Objetivo da tarefa 1: De acordo com o excerto sobre a política espanhola, em que região o reforço das competências autonómicas foi de par com uma maioria sociológica a favor do abandono da luta armada por parte da ETA?

**** Excerto do texto

À sombra da Constituição de 1978, o reino de Espanha viveu num bipartidarismo quase perfeito, com uma alternância entre Governos de centro-esquerda (PSOE) e de centro-direita (PP). Mas nem sempre os Governos monopartidários alcançaram a maioria absoluta na Câmara dos Deputados, não obstante o generoso prémio de maioria concedido pelo sistema eleitoral espanhol ao partido mais votado. Várias vezes, quer o PSOE quer o PP conseguiram governar em maioria relativa apoiados pelos partidos autonómicos (em geral da Catalunha, mas também das Canárias e até do País Basco), comprando generosamente o apoio com o reforço das transferências financeiras do Estado central para as respectivas comunidades autónomas.
Uma análise fria veria neste método o ovo da serpente, fazendo cócegas financeiras às diversas “nacionalidades” reconhecidas pela Constituição de 1978 até que o autonomismo se sentisse com força para passar ao nacionalismo secessionista. Contra muitas previsões, tal não aconteceu no País Basco, onde o reforço de competências autonómicas foi de par com uma maioria sociológica a favor do abandono da luta armada por parte da ETA.
Já na Catalunha, o peso da história, o diferencial de riqueza per capita em relação à média nacional e o aventureirismo de uma nova classe política apostada no independentismo criaram as condições políticas objectivas para impossibilitar o apoio dos partidos catalães a qualquer dos dois maiores partidos, certamente ao PP, tido como verdugo das ambições autonómicas.

********
**** Dados

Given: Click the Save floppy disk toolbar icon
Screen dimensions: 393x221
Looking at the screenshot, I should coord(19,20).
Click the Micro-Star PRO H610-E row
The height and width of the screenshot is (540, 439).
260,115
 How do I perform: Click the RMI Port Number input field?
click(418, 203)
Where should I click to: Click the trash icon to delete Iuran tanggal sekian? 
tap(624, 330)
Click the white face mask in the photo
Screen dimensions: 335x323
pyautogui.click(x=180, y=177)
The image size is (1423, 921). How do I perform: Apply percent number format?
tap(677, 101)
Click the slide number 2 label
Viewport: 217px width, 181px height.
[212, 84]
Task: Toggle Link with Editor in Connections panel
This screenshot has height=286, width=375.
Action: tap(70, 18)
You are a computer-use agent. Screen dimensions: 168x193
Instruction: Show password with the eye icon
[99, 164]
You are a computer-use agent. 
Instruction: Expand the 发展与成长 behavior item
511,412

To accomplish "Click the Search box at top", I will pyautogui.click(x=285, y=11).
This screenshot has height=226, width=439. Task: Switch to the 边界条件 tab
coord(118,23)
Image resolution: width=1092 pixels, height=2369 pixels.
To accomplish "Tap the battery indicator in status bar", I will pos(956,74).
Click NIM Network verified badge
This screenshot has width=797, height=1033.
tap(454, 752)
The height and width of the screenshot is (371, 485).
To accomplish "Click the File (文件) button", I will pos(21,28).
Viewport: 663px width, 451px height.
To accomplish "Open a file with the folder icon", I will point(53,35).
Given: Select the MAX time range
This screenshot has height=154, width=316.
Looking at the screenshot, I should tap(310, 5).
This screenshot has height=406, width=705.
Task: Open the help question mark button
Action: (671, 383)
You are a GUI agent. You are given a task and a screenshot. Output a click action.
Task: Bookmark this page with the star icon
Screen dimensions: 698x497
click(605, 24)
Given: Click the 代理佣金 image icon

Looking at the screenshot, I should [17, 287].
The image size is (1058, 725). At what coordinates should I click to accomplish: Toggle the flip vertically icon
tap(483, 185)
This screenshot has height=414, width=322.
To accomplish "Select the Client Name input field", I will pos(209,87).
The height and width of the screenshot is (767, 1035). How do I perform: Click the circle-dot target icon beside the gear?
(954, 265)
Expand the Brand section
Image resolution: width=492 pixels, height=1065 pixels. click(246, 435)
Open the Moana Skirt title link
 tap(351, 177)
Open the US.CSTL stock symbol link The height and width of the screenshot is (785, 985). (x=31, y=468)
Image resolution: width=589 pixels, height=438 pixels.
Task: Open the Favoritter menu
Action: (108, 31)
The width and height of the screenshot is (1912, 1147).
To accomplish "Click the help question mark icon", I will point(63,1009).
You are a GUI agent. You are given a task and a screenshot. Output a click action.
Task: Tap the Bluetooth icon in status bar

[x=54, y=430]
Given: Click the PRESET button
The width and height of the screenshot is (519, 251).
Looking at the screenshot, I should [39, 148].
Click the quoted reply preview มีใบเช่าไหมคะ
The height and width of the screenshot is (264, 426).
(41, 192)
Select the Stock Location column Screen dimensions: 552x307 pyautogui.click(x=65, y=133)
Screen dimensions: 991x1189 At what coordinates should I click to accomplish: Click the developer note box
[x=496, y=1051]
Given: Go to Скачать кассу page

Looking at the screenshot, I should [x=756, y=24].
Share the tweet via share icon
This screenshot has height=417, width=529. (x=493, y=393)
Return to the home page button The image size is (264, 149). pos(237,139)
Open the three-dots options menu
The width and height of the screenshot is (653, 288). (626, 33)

********

Objetivo da tarefa 2: Transcreva sem alterações as linhas das entradas do conjunto de dados, começando na que contém "Click NIM Network verified badge" e terminando na que contém "I will pos(21,28).".

Resposta à tarefa 1: No País Basco.

Resposta à tarefa 2:
Click NIM Network verified badge
This screenshot has width=797, height=1033.
tap(454, 752)
The height and width of the screenshot is (371, 485).
To accomplish "Click the File (文件) button", I will pos(21,28).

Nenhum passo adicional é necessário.